BRIEF:
Repeat the listing below line for line, changing nothing.

RECORDS FOR PROCESSING:
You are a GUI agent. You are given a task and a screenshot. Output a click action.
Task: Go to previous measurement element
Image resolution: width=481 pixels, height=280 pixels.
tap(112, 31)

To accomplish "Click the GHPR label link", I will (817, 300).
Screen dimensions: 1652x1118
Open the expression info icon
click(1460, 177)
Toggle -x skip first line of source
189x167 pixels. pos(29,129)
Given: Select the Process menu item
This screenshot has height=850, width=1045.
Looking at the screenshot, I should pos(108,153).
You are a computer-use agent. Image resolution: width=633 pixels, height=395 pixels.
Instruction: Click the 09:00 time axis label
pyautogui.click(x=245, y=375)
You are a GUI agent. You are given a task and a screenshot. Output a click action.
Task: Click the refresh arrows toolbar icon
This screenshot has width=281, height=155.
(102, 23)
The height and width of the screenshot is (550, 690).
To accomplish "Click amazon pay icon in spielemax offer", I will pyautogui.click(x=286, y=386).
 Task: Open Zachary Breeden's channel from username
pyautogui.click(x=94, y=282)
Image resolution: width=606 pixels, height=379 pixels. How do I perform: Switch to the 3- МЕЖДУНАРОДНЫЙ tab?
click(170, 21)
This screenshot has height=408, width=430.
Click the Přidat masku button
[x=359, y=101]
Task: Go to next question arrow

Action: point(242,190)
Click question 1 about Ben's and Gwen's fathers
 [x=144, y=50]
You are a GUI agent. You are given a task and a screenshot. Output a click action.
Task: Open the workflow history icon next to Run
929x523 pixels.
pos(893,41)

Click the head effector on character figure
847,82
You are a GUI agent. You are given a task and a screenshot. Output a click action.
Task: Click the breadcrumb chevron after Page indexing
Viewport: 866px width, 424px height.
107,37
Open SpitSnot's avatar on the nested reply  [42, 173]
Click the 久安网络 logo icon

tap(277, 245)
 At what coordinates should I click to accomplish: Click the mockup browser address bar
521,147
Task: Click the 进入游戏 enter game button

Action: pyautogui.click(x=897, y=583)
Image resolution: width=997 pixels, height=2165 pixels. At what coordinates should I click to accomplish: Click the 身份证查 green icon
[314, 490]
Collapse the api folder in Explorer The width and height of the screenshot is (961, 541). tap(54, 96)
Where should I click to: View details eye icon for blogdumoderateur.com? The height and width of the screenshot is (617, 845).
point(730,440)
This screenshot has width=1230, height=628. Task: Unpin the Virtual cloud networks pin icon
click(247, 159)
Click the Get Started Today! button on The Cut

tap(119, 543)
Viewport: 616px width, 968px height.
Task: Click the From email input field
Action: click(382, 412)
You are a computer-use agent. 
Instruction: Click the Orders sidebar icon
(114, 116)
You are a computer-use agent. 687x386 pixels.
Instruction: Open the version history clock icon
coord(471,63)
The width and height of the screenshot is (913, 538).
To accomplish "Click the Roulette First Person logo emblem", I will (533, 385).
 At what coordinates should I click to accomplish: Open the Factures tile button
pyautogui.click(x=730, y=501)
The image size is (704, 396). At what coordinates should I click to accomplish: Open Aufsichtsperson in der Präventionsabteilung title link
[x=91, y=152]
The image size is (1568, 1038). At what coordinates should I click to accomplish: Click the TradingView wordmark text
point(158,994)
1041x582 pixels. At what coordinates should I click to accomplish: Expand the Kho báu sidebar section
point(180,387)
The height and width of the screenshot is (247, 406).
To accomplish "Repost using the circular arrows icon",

ANSWER IN FULL:
You are a GUI agent. You are given a task and a screenshot. Output a click action.
Task: Go to previous measurement element
Image resolution: width=481 pixels, height=280 pixels.
tap(112, 31)

To accomplish "Click the GHPR label link", I will (817, 300).
Screen dimensions: 1652x1118
Open the expression info icon
click(1460, 177)
Toggle -x skip first line of source
189x167 pixels. pos(29,129)
Given: Select the Process menu item
This screenshot has height=850, width=1045.
Looking at the screenshot, I should pos(108,153).
You are a computer-use agent. Image resolution: width=633 pixels, height=395 pixels.
Instruction: Click the 09:00 time axis label
pyautogui.click(x=245, y=375)
You are a GUI agent. You are given a task and a screenshot. Output a click action.
Task: Click the refresh arrows toolbar icon
This screenshot has width=281, height=155.
(102, 23)
The height and width of the screenshot is (550, 690).
To accomplish "Click amazon pay icon in spielemax offer", I will pyautogui.click(x=286, y=386).
 Task: Open Zachary Breeden's channel from username
pyautogui.click(x=94, y=282)
Image resolution: width=606 pixels, height=379 pixels. How do I perform: Switch to the 3- МЕЖДУНАРОДНЫЙ tab?
click(170, 21)
This screenshot has height=408, width=430.
Click the Přidat masku button
[x=359, y=101]
Task: Go to next question arrow

Action: point(242,190)
Click question 1 about Ben's and Gwen's fathers
 [x=144, y=50]
You are a GUI agent. You are given a task and a screenshot. Output a click action.
Task: Open the workflow history icon next to Run
929x523 pixels.
pos(893,41)

Click the head effector on character figure
847,82
You are a GUI agent. You are given a task and a screenshot. Output a click action.
Task: Click the breadcrumb chevron after Page indexing
Viewport: 866px width, 424px height.
107,37
Open SpitSnot's avatar on the nested reply  [42, 173]
Click the 久安网络 logo icon

tap(277, 245)
 At what coordinates should I click to accomplish: Click the mockup browser address bar
521,147
Task: Click the 进入游戏 enter game button

Action: pyautogui.click(x=897, y=583)
Image resolution: width=997 pixels, height=2165 pixels. At what coordinates should I click to accomplish: Click the 身份证查 green icon
[314, 490]
Collapse the api folder in Explorer The width and height of the screenshot is (961, 541). tap(54, 96)
Where should I click to: View details eye icon for blogdumoderateur.com? The height and width of the screenshot is (617, 845).
point(730,440)
This screenshot has width=1230, height=628. Task: Unpin the Virtual cloud networks pin icon
click(247, 159)
Click the Get Started Today! button on The Cut

tap(119, 543)
Viewport: 616px width, 968px height.
Task: Click the From email input field
Action: click(382, 412)
You are a computer-use agent. 
Instruction: Click the Orders sidebar icon
(114, 116)
You are a computer-use agent. 687x386 pixels.
Instruction: Open the version history clock icon
coord(471,63)
The width and height of the screenshot is (913, 538).
To accomplish "Click the Roulette First Person logo emblem", I will (533, 385).
 At what coordinates should I click to accomplish: Open the Factures tile button
pyautogui.click(x=730, y=501)
The image size is (704, 396). At what coordinates should I click to accomplish: Open Aufsichtsperson in der Präventionsabteilung title link
[x=91, y=152]
The image size is (1568, 1038). At what coordinates should I click to accomplish: Click the TradingView wordmark text
point(158,994)
1041x582 pixels. At what coordinates should I click to accomplish: Expand the Kho báu sidebar section
point(180,387)
The height and width of the screenshot is (247, 406).
To accomplish "Repost using the circular arrows icon",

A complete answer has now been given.